[WHAT THE TASK ASKS] Each record below needs to be reproduced precisely, though not its pictures.

[SUPPLIED DATA]
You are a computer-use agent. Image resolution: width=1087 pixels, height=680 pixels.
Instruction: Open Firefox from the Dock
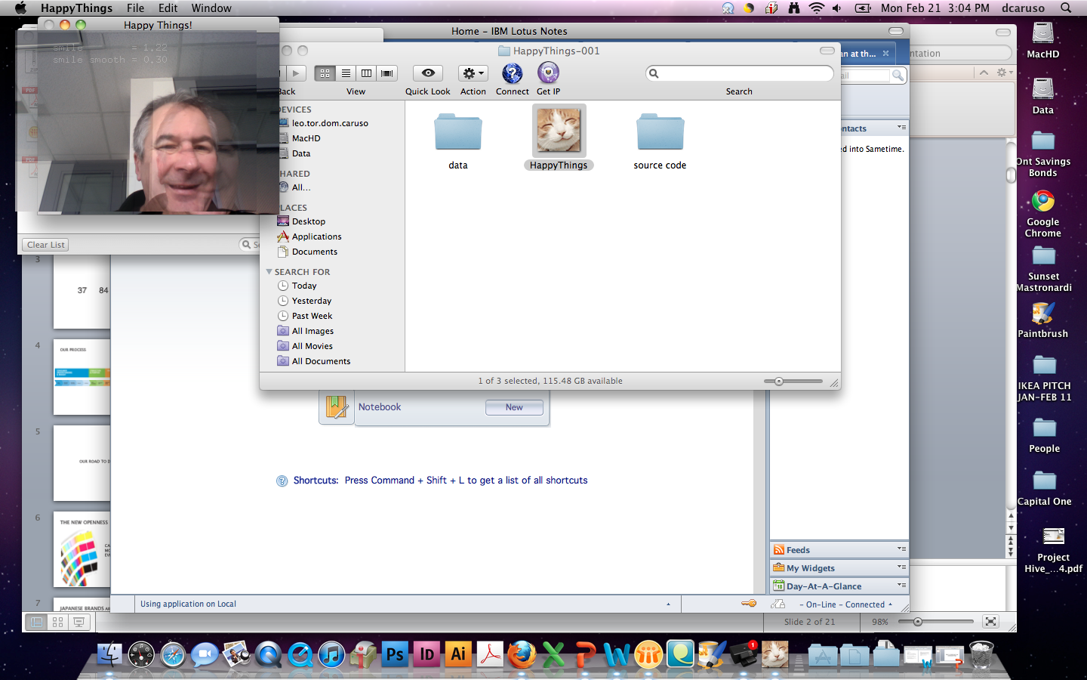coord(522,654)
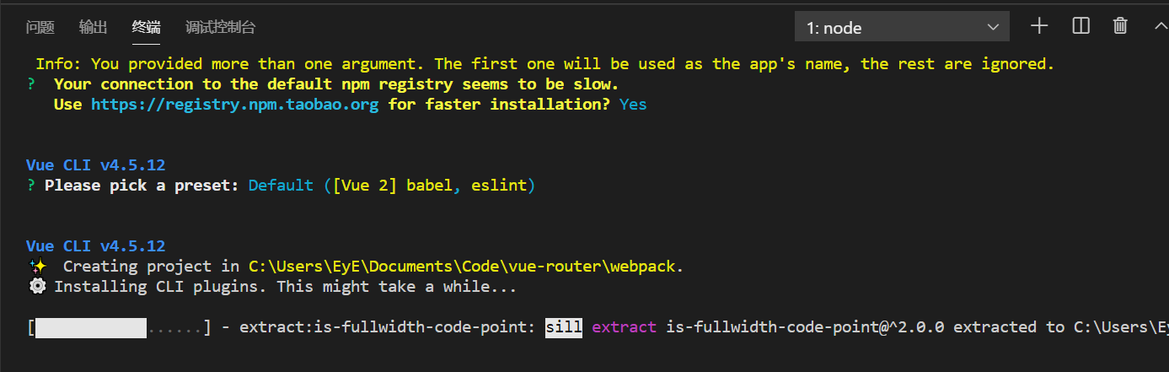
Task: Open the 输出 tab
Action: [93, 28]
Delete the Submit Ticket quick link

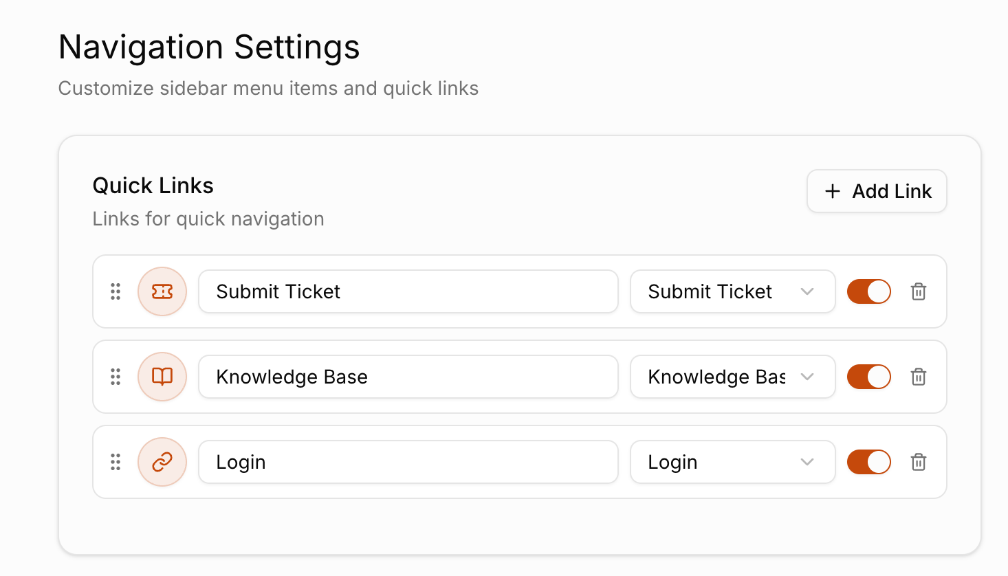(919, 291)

[OUTPUT FOR THIS EXERCISE]
You are a computer-use agent. Image resolution: width=1087 pixels, height=680 pixels.
Instruction: Open Firefox from the Dock
coord(522,654)
Task: Open the 输出 tab
Action: [93, 28]
Delete the Submit Ticket quick link

(919, 291)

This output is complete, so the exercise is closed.